OBJECTIVE
Rewrite the Saturday Night Live article from "Comedy gets serious" to "and directing them.", replacing "commemorative" with "celebratory".

READING PASSAGE
What has 40 years of Saturday Night Live produced? Limitless talent.
Comedy gets serious
Yesterday (11 Oct) marked SNL's (Saturday Night Live) 40th anniversary, and as seen during their commemorative show back in February, the live series has produced icon after icon over the past four decades. While most of pop culture's staple comedians began their careers on SNL, many of these personalities have moved on to greater things, be it acting in feature films, or writing and directing them.
The list is extensive, but today, we take a look at five stars who began their careers on SNL who have proven that they've got more under those slapstick comedy personas that we may be aware of.
The most obvious choice for this list, Bill Murray is probably the most diverse actor SNL has ever produced since he began his run in 1977. Having built his on-screen persona of the glum-faced, sleazy and insincere character, Murray had quickly embarked on an array of film genres following his debut success on SNL. He first made a somewhat shocking impression when he co-wrote and acted in an adaption of the novel The Razor's Edge in 1984, which was a flop. But he soon bounced back and took Hollywood by a storm with critically acclaimed roles in films such as Rushmore and Wild Things in 1998, and of course, his most renowned film Lost in Translation (2003) for which he received an Academy Award nomination.

SUPPLIED ENTRIES
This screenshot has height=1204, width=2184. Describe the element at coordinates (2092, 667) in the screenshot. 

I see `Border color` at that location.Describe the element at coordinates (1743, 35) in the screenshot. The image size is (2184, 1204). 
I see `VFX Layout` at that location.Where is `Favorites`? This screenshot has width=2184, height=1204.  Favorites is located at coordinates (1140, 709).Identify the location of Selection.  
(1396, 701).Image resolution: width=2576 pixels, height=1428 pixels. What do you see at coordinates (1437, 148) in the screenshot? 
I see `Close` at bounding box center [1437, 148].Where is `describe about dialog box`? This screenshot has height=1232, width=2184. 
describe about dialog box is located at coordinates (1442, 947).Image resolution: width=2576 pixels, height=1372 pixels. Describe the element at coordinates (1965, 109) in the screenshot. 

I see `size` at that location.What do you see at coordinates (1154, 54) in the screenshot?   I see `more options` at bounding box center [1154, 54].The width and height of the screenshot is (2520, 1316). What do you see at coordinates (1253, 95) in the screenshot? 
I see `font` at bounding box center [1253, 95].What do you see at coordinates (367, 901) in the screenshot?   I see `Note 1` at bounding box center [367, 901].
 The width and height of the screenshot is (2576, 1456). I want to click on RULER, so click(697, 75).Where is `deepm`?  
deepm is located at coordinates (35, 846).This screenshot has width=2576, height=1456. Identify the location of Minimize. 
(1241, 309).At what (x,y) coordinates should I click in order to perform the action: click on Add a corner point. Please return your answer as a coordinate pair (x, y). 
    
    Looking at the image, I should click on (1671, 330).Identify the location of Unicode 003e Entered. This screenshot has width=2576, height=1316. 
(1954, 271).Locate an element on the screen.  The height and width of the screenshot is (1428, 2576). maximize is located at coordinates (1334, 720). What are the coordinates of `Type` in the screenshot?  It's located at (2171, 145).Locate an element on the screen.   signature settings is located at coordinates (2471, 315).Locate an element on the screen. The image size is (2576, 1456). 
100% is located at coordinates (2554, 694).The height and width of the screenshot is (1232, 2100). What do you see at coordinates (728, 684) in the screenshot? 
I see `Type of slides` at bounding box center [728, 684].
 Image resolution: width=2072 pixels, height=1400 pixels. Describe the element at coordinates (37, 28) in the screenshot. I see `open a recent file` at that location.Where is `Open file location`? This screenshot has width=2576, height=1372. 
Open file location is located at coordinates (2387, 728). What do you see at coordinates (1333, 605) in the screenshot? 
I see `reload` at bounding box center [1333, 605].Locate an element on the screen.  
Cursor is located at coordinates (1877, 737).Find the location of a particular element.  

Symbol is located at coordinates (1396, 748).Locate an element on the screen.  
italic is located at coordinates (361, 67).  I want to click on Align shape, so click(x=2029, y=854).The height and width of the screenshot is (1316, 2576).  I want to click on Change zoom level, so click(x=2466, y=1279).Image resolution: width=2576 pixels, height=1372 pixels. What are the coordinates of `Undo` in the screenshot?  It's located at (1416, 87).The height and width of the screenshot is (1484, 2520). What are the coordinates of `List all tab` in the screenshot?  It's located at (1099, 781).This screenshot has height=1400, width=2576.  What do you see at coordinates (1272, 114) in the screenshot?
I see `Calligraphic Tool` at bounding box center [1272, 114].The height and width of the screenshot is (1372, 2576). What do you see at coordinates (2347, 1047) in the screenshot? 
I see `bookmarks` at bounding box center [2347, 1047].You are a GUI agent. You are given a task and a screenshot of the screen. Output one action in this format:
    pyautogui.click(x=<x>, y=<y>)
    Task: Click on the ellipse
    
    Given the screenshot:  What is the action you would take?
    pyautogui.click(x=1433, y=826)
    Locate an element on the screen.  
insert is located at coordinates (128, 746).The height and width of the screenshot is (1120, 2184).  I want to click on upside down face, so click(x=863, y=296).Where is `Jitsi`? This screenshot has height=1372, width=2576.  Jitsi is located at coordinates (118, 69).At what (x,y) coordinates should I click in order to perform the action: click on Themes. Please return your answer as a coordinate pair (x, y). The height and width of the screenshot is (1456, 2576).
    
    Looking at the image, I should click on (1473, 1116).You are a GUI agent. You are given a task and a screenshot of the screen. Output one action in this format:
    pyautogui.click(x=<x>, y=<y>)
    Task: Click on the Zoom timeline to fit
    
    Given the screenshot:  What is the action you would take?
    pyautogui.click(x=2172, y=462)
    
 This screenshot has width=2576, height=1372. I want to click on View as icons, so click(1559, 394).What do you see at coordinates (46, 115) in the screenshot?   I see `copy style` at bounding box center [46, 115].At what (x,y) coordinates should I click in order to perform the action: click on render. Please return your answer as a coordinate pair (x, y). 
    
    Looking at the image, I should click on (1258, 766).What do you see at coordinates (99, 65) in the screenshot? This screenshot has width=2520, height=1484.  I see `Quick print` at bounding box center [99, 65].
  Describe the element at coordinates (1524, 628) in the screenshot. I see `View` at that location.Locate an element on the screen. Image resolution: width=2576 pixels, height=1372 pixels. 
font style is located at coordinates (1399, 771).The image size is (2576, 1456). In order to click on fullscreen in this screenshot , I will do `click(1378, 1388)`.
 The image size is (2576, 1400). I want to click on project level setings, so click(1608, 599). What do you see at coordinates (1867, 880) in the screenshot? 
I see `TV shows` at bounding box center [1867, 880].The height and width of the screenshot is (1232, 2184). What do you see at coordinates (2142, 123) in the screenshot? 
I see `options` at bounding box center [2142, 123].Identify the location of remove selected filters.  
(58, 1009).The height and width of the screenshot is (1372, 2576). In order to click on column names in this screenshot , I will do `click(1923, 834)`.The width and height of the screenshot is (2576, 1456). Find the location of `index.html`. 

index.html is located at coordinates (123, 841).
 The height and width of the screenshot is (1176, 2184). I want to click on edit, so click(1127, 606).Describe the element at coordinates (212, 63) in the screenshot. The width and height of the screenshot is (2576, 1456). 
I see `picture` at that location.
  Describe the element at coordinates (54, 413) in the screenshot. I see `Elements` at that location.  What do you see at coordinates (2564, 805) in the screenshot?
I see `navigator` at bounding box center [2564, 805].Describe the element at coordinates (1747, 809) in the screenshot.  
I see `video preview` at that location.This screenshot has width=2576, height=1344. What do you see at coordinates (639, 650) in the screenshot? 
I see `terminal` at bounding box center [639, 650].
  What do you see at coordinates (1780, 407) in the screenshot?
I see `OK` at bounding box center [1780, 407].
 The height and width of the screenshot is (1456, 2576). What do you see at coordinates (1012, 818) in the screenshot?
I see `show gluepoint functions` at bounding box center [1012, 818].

TASK SOLUTION
Comedy gets serious
Yesterday (11 Oct) marked SNL's (Saturday Night Live) 40th anniversary, and as seen during their celebratory show back in February, the live series has produced icon after icon over the past four decades. While most of pop culture's staple comedians began their careers on SNL, many of these personalities have moved on to greater things, be it acting in feature films, or writing and directing them.